Supermercato sacramentale

 
 

L’età del battesimo è una questione perennemente disputata. Negli Atti degli Apostoli è implicitamente documentato il battesimo infantile. Quando si legge (At 16,15.33) che intere famiglie sono state battezzate globalmente, è difficile immaginare che non ci fossero anche dei pupi, soprattutto se le pensiamo “allargate” alla romana, ossia facenti parte della famiglia signorile anche quelle dei dipendenti di varia estrazione. Con la cristianizzazione dell’impero romano il battesimo infantile divenne prassi comune.
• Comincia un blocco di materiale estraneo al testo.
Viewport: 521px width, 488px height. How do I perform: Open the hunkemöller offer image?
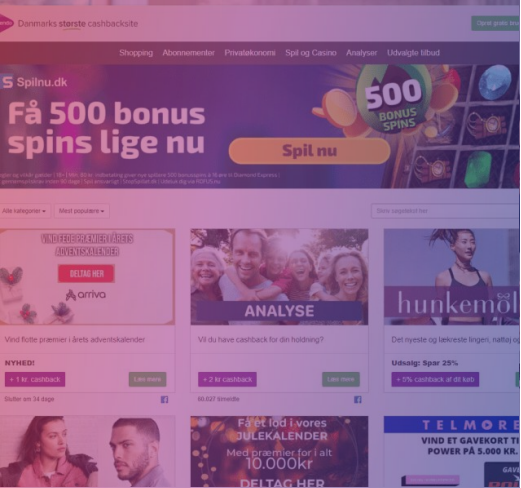(x=452, y=277)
Non è un sopruso battezzare chi non è in grado di intendere e volere? Se lo riteniamo un sopruso, è sopruso anche la scelta del nome fatta dai genitori e la nazionalità. Cominciare a esistere liberi da ogni condizionamento è impossibile. E allora affermiamo che i genitori hanno il diritto di chiedere il battesimo per il figlio ancora inconsapevole. Resta affare loro nel procedimento educativo essere coerenti con la scelta battesimale fatta all’origine, senza rinnegare nei fatti un impegno che si sono solennemente assunti dinanzi a Dio e alla Chiesa. Con i sacramenti non si scherza.

Capita che per prevenzioni ideologiche o per eccesso libertario nei confronti dei figli, il battesimo non venga dato a breve distanza dalla nascita, giustificando la mora con l’enunciato «Noi non abbiamo niente in contrario, lasciamo però che sia lui a decidere». Mi sembra una scelta che meriti almeno rispetto. Il pupo cresce e possono sopraggiungere dei ripensamenti onde il battesimo escluso in età infantile viene ripreso in considerazione “solo per accontentare la nonna”. Ritrattare le proprie decisioni è sempre faticoso e richiede una buona dose di umiltà intellettuale, quindi si tirano in ballo gli altri come movente.

A questo punto sarei del parere che convenga che sia l’interessato a decidere, appena raggiunto un sufficiente comprendonio. Metterei pertanto in connessione il battesimo con la prima comunione, come mi è già capitato da queste parti. Il catechismo di prima comunione è fatto valere anche come preparazione al battesimo, integrata con nozioni specifiche di questo sacramento.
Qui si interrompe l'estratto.